On February 10th, 2010, www.bloomberg.com reports Bernanke says, "Discount rate may rise before long as part of normalization of Fed. lending, a move that won't signal any change in the monetary policy". Enclosed is a link to this report for further review: (http://www.bloomberg.com/apps/news?pid=20601087&sid=afLtoLSxKSKc&pos=1)
Sounds like political spin. What might be going on is the bond market is dictating the latest clap trap from Bernanke. Below is a daily chart of the 10 year Treasury yield. I've highlighted in green a potential Cup and Handle pattern, which is a very bullish pattern. The blue circle highlights the MACD is trying to turn up from just below the zero line, which is also bullish.
If the handle part of the pattern is finished we should expect a move up to 4% (The prior high), and then a break above that level soon after. If the right side of the cup is still forming, then we should expect a test of 4%, then a slide back to build the handle before we break above 4%.
In either case the price action still looks bullish, and if the 10 year yield breaks above 4% decisively, it confirms the pattern, which provides a minimum target of 4.9%. Below is the Point & Figure chart of the 10 year Treasury yield, which reflects a target yield of 5.4%.
If we get a move higher in yields, then we should expect the opposite move in bond values. Below is the daily chart of the 30 year Treasury bond.
Today the bond market rolled over in value right when the MACD is trying to do the same. The inverse relationship between yields and price are working in classic fashion.
In the treasury market, the pressure could be mounting for higher yields via the open market price action, and that could be a driving force behind today's comments, but don't expect a politician to say that and basically admit the open market is in control!

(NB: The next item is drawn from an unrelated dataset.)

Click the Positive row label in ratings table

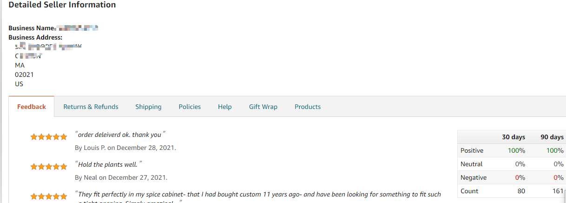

More important, is to keep an eye on the current technical set up in the above charts, if the patterns play themselves out then we get higher yields at some point in 2010. I don't think the world as we have it today, has higher yields priced into assets values, and I can't image how that's a good thing. Especially if it is the foreign holder of US debt selling and pulling that money back to their homeland.